Síntomas, síntomas
¿Por qué debe dimitir Marisa Paredes, presidenta de la Academia de Cine? Acaso sea porque no suspendió el acto de entrega de los premios Goya en cuanto el primer galardonado soltó su soflama contra la guerra -¿se lo imaginan?-. O tal vez deba hacerlo porque la ceremonia fue un fiasco y es a ella a quien le corresponde asumir las responsabilidades en un país en el que nadie las asume -¿se acuerdan de Pilar Miró y su vestidito?-. Frágil mundo el del cine, sobre todo cuando las divas, ellas, asumen responsabilidades. Aunque me pregunto si no será que se necesita una cabeza de turco para recomponer las relaciones entre las finanzas del cine y un Gobierno profundamente herido por cuatro faranduleros que hicieron lo que es lícito, y justo y necesario, esperar de ellos. Se desmelenaron en un país que es cada año más sombrío, más triste, más autoritario, más de sacristía. ¿Será posible que el presidente de los productores de cine haya pedido la dimisión de Marisa Paredes porque teme represalias por parte del Gobierno, ahora que negocia con éste nuevas fuentes de financiación para el cine? Espero que esta sospecha sea infundada, pues en caso de no serlo revelaría el miedo que empieza a cundir ante toda manifestación crítica, así como la confusión cada vez más manifiesta entre interés social y sumisión clientelar.
Una confusión que hemos solido denunciar con frecuencia en Euskadi. Por cierto, ¿es la política del nacionalismo vasco un ejemplo -malo, por supuesto- de la parcelación multiculturalista? No lo creo. Los nacionalistas no están por la defensa de espacios culturales acotados, considerados como sujetos de derechos y que también yo considero nefastos. No lo están, al menos, en su territorio. Otra cosa es que consideren a éste y a sus moradores un sujeto colectivo, es decir, una nación supuestamente soberana en paridad con otros sujetos de la misma índole. Y no practican la segregación multiculturalista sencillamente porque para ellos no hay tal multi. El problema del nacionalismo vasco no es tanto cultural como político. ¡Afíliense todos a un partido nacionalista y se acabó la cuestión! Yo mismo dudo de que en Euskadi haya hoy más de una cultura, en el sentido en que puedo afirmar lo mismo a propósito de España o de Francia. Hay, sí, un problema irresuelto, o mal resuelto, con el euskera, fuente de privilegios clientelares y gran pretexto para fundar una política de hegemonía. Porque ese es el punto clave: no la discriminación multiculturalista, sino un enorme recelo ante un pluralismo político que pueda poner en riesgo la hegemonía nacionalista.

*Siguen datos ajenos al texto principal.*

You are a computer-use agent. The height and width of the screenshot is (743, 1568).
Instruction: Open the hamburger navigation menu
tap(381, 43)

Vaya como muestra de lo que digo la iniciativa de los nacionalistas vascos para modificar el mapa electoral de Alava y de Vizcaya. Ya es discutible ese empeño por dar a las comarcas una representatividad que desvirtúe la de los ciudadanos. Pero más que discutible, lo que resulta una desfachatez es la instrumentalización del sistema electoral en función de los intereses inmediatos. Se trata de no perder Alava para el nacionalismo, sobre todo con vistas al futuro referéndum que ha anunciado el lehendakari. Hacen para ello las cuentas de la vieja, quito de aquí y pongo allá, y se quedan tan anchos, sin sacar de ahí conclusiones sobre la fragilidad extrema en que se sustenta todo su proyecto soberanista. Ya lo fortalecerán con intimidaciones, prebendas y nuevas cuentas de la vieja, a menos que la población muestre de una vez su hartazgo y una pandilla de titiriteros les diga: ¡hagan mutis!

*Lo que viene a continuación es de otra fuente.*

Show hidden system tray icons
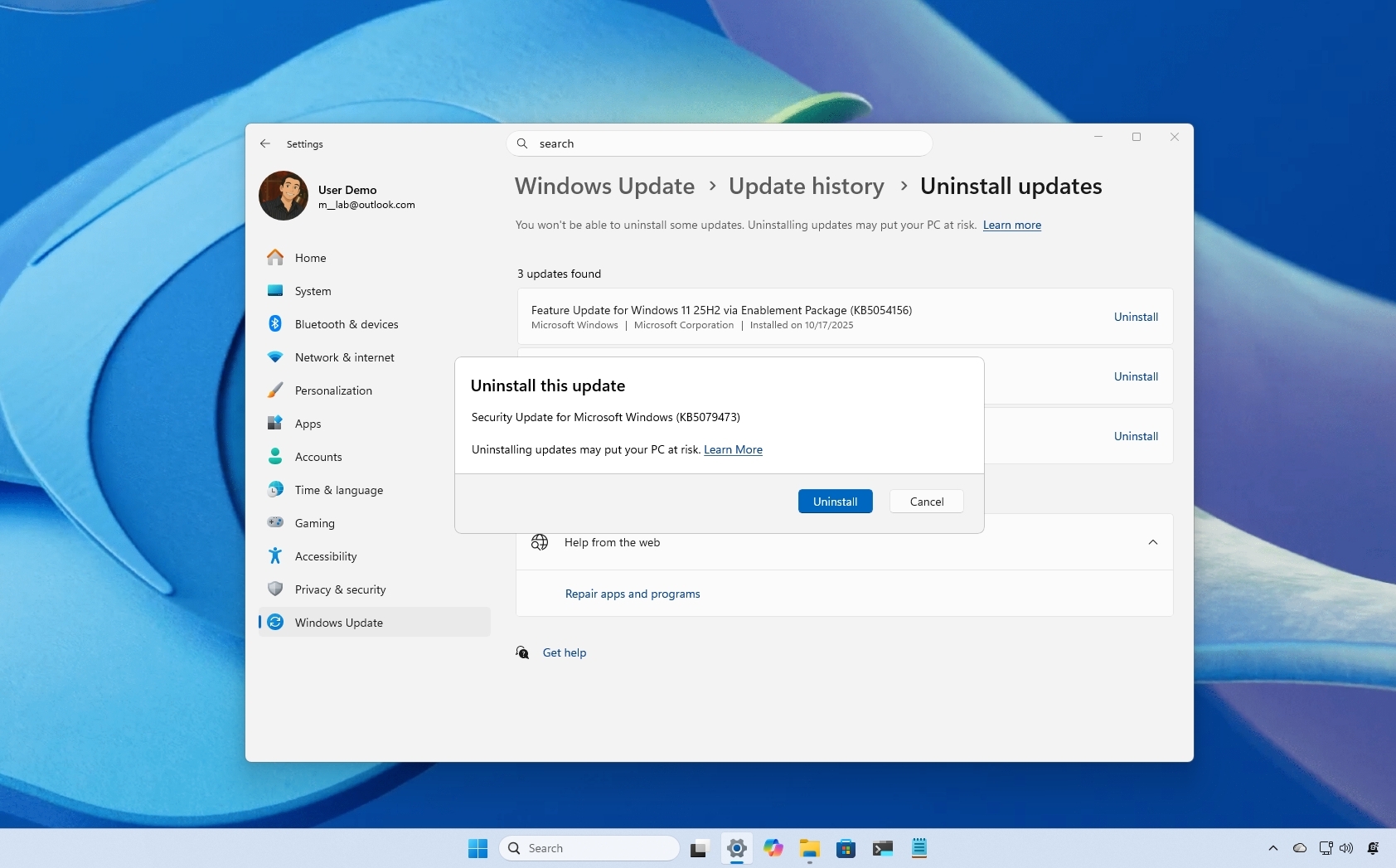Viewport: 1396px width, 868px height. tap(1272, 848)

Y tercer síntoma sobre la debilidad de nuestras libertades: Javier Marías. El escritor madrileño ha dejado de colaborar en el medio en que lo hacía habitualmente porque le censuraron un artículo y no se lo publicaron. Tema del artículo: la Iglesia española, una crítica en mi opinión nada irreverente. Javier Marías no es ningún pelanas, sino uno de los mejores novelistas españoles. Lo sorprendente es que nadie haya comentado su caso y que haya que recurrir a Internet para conocer el artículo y la versión que ofrece de los hechos el propio Marías en su página web. ¡Con la Iglesia hemos topado, amigo Max! ¿Se atreverá alguien a pedir la dimisión del presidente de la Conferencia Episcopal si algún día se pronuncia contra la guerra? Si eso ocurre, será un indicio de que los obispos han ascendido a la condición de cómicos de la legua, titiriteros, reyes de la farándula, literatos con casta, y la Iglesia nos resultará entonces más simpática. Así sea.